Pulling Up the Drawbridges
My husband and I have an image we use when life is crazy on the outside, and we need a weekend to recharge.
We pull up the drawbridges.
Think of those medieval castles from history or Disney cartoons (I always think of Robin Hood swimming in the mote, using a reed as a breathing tube.) Those castles all have a beautiful mote with a pack of alligators guarding it, and the drawbridge comes down for friends and pulls up for oncoming attacks.
We pull up the drawbridges of our weekend as a metaphor to keep everyone at home with nothing on the agenda for a couple of days. We don’t leave the house or have a play date. We don’t go shopping or visit family or get some extra work done or work on a house project.
We have those active weekends, too. Plenty of them — with the running errands and fixing a stubborn backyard gate and attending 18 birthday parties on a Saturday afternoon. But once in a while, when our week gets an onslaught of busy, busy, we take a weekend to put all the spinning plates down for a minute and breathe.

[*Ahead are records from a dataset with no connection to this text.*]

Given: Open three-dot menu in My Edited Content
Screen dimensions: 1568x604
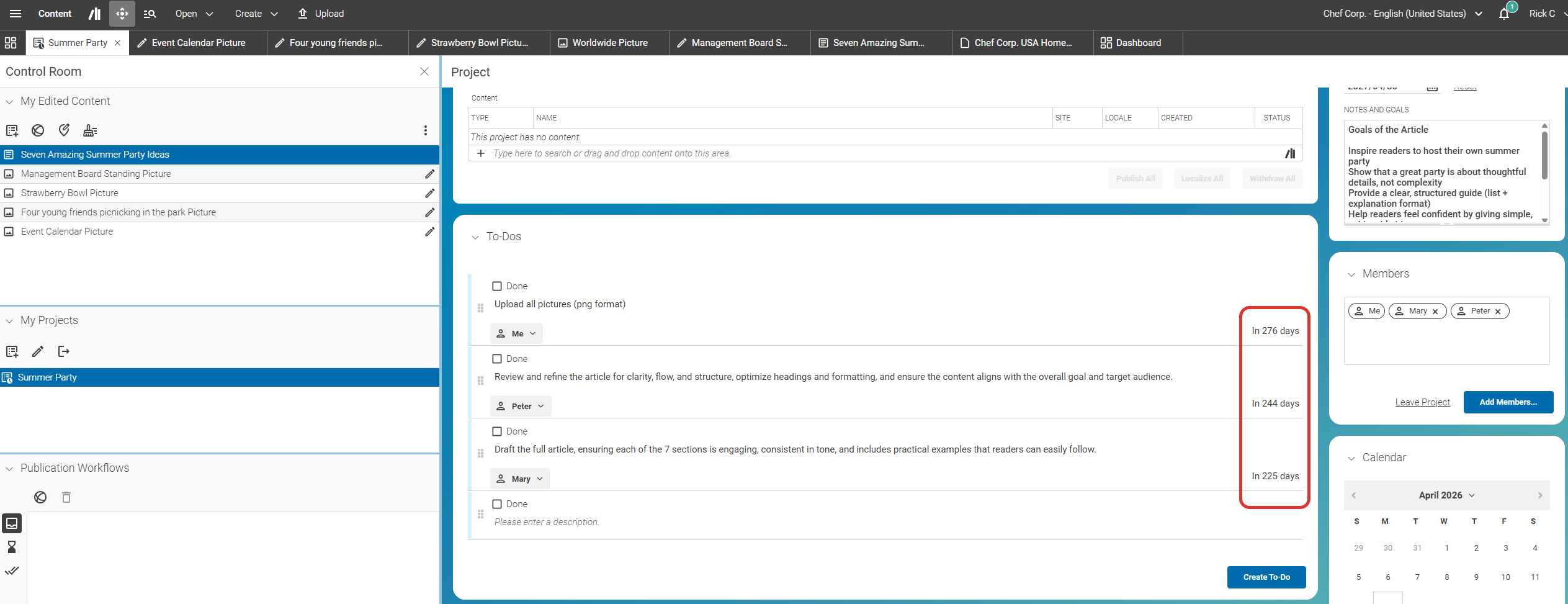Looking at the screenshot, I should (425, 130).
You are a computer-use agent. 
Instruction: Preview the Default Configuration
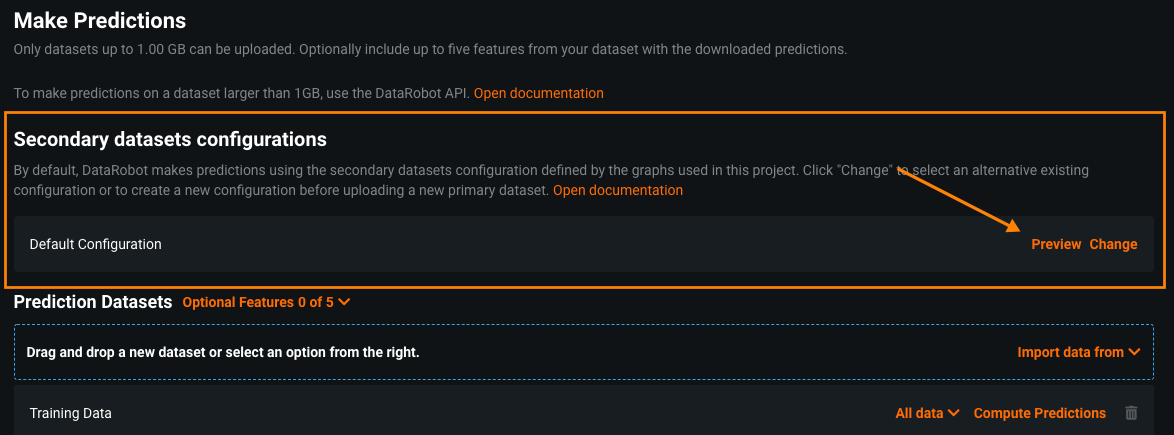pos(1056,244)
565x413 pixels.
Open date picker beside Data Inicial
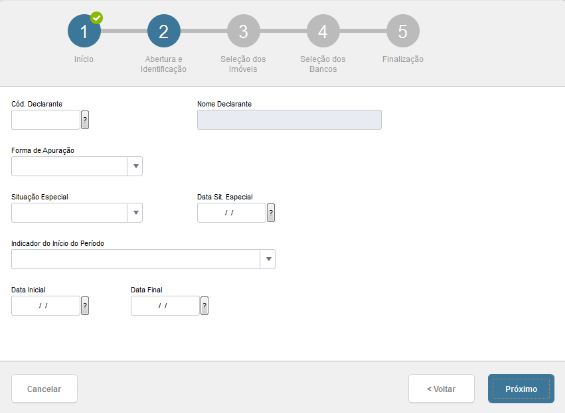pos(85,306)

We bring in sustenance beforehand — popcorn, pizza makings, Chinese takeout, ice cream, ingredients for cookies, plenty of coffee and wine — and we park ourselves at home. (Yes, we eat our feelings sometimes.) On drawbridge weekends, especially in the fall or winter, I might make something like chicken noodle soup or chili - something that takes longer to make and requires the occasional stir.
We spend time resetting the house, and we shut the door and tune out the world. We read books, watch movies, make cookies, look at each other in the face and have a conversation, and we rest. We might do some laundry, but we don’t do anything super hard. We don’t spend a ton of time on the internet, except to laugh at cat videos.
This drawbridge time allows us time to get away from the world when we don’t have time to escape the day-to-day. Drawbridge time is a perfect way to end the week after starting a new routine, like the kids going back to school. We are all ready for the new routine and the schedule and planned days again, but new routines are exhausting.
Drawbridge time is perfect after a crazy holiday season when you have been to a dozen parties and several weekends away for family visits. It’s a great thing to do after a big party leaves your house. You pull up the drawbridge, reset, and rest.
I like the drawbridge image because it implies that the castle is usually open. The pulling up of a drawbridge is occasional. It’s a clear boundary, and it helps my kids understand as well. We all need time to be together for absolutely no reason.